How to make people love HR

HR professionals are sometimes referred to as the 'fun police' but if you play your cards right, you can win your colleagues over

In your role as a HR professional, you may fall short of inspiring your workforce to love you, but you could win their hearts and minds.

HR guru James Law sat down with HRD to talk about HR’s role in the workplace and whether HR professionals can really inspire their workforce to “love” them.

“I think ‘love’ might be too strong a word but I do think HR can do a lot more to ensure they are seen as valued contributors,” says Law, HR director of Envato, an Australian company that hosts digital marketplaces for designers and developers.

“HR needs to stop creating policies and practices that suit them and are easy to administer and start creating environments with very few parameters that allow flexibility, autonomy and freedom,” he says.

“This ensures people can express themselves and managers can lead their teams in the best way possible, not in the only way they are allowed to!”

HR professionals can take steps to win over their workforce by focusing on things that help the company achieve the outcomes they want to achieve, Law says.

“So the first step is understanding what those outcomes are and then what things HR can do to help people achieve these outcomes,” he says.

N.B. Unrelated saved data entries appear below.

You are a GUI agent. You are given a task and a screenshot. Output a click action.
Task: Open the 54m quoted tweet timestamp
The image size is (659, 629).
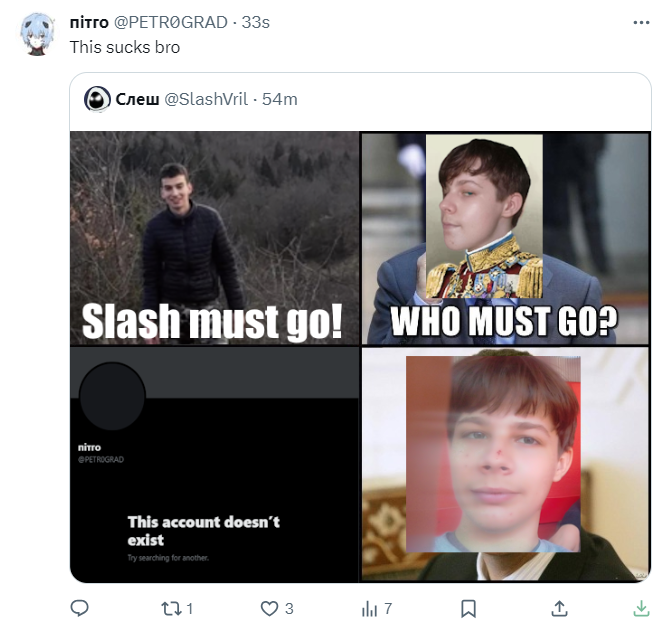pos(279,99)
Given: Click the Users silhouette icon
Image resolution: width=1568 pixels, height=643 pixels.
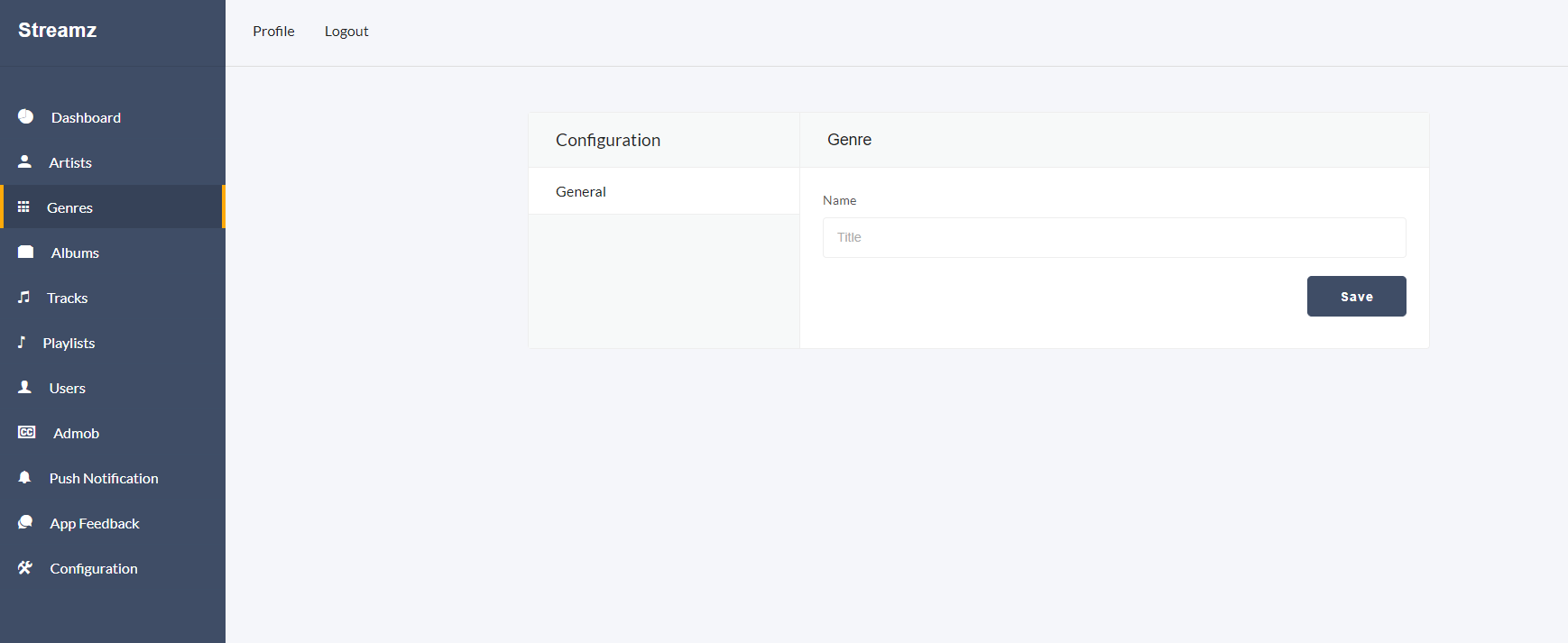Looking at the screenshot, I should pos(24,387).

“I think too many HR teams focus on what they want to achieve without remembering they are a support function and hopefully a valued one.”

Law says HR are in a privileged position where they have a line of site across the whole business and therefore can work with everyone to support what they are trying to achieve.

“The first thing HR should do when they meet with a stakeholder is ask them what their goals/outcomes/KPIs are and how can HR help with those,” he says.

He says HR professionals often don’t place enough focus on aligning themselves with the ultimate business goals of their organisation.

“I think the common traps are HR doing the things that help HR and forgetting that the there is a high chance good HR is not what the company is selling,” he says.